If it helps, I've just started my mare on Bailey's No 14 balancer pellets, and so far it seems a really good option (happy to hear otherwise from the HHO collective!). It is low in sugar, has added copper and zinc and no added iron. I feed it with a basic chaff once a day. 

I'll be watching this thread with interest (but probably letting most of the technical advice whooosh over my head...)! Let us know what you decide xx


----------



## Cortez (7 December 2017)

So, does your horse look poor or in any way needing additional condition? I have fed supplementary vitamins & minerals to horses in the past when they were in need (usually rescued starvation cases), but if horses look and feel fine then they don't need anything in addition to a good basic diet (in the case of the horses I have now that equals hay). Supplements are the most profitable products a feed company can sell you.


----------



## Darlabean (8 December 2017)

Feed something easy and balanced with a few calories. I like baileys high fibre plus nuggets at only a tenner a sack, with soaked grass nuts and linseed  if ad lib hay or haylage isn&#8217;t effective...


----------



## Antw23uk (13 December 2017)

I'm thinking of a balancer as well and its a minefield ... also there is such a price difference between the brands. pro earth seem extremely expensive?


----------



## Leo Walker (13 December 2017)

I use the cheapest progressive earth one. It works out about a tenner a month. Mine gets good quality ad lib haylage and access to good grass so I'm not compensating for a restricted diet. He gets that, salt, linseed as part of his feed and extra vitamin e in the winter.


----------



## scats (13 December 2017)

Pelleted balancers often contain fillers in order to form the pellets.  Nothing harmful, but just rubbish that the horse doesn't need.  The pellets are useful if you have a horse who is just eating the balancer and nothing else, or you intend to put it in a snak ball, but if you are adding it into a feed, you're sometimes better off just adding a vitamin and mineral supplement.


----------



## OrangeAndLemon (2 January 2018)

I'm doing the same research for mine and I like the sound of simple systems total eclipse. They have good doers using it and sugar looks low. Price looks good for buying in bulk.

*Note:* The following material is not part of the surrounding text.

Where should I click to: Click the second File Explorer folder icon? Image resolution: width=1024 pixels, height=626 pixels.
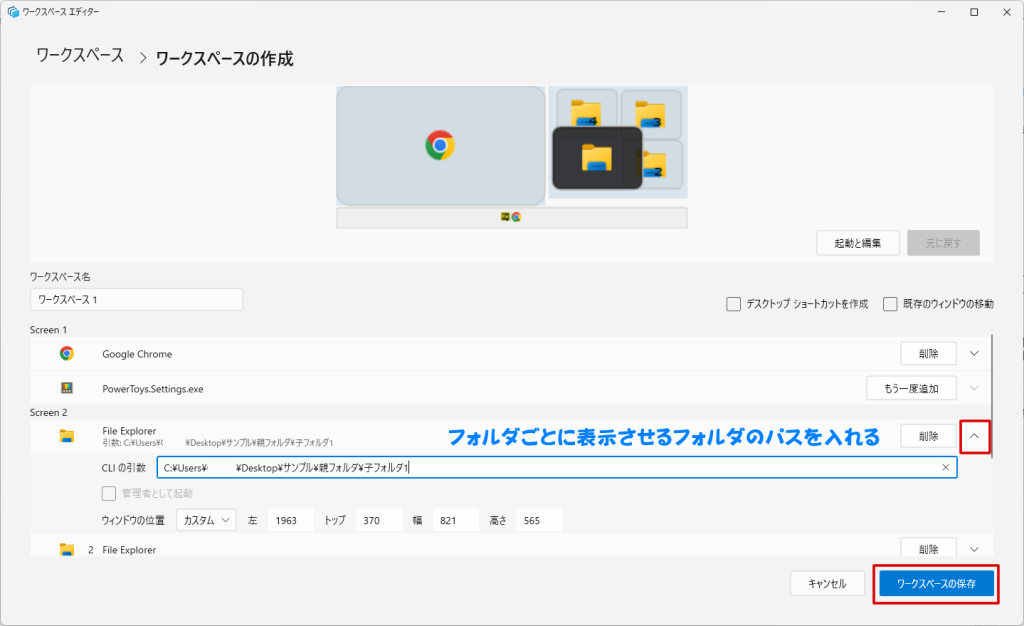67,549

If anyone has any feedback or thoughts let me know. He'll be grazing min 7 hours a day, and haylage overnight so I wanted to add a balancer, I thought I'd mix with a handful of unmollased chaf twice a day.


----------



## Leo Walker (2 January 2018)

I wouldnt feed it if you paid me unfortunately. It contains iron which is a total no go for me. Zinc and copper arent balanced and are far too low, as is magnesium. 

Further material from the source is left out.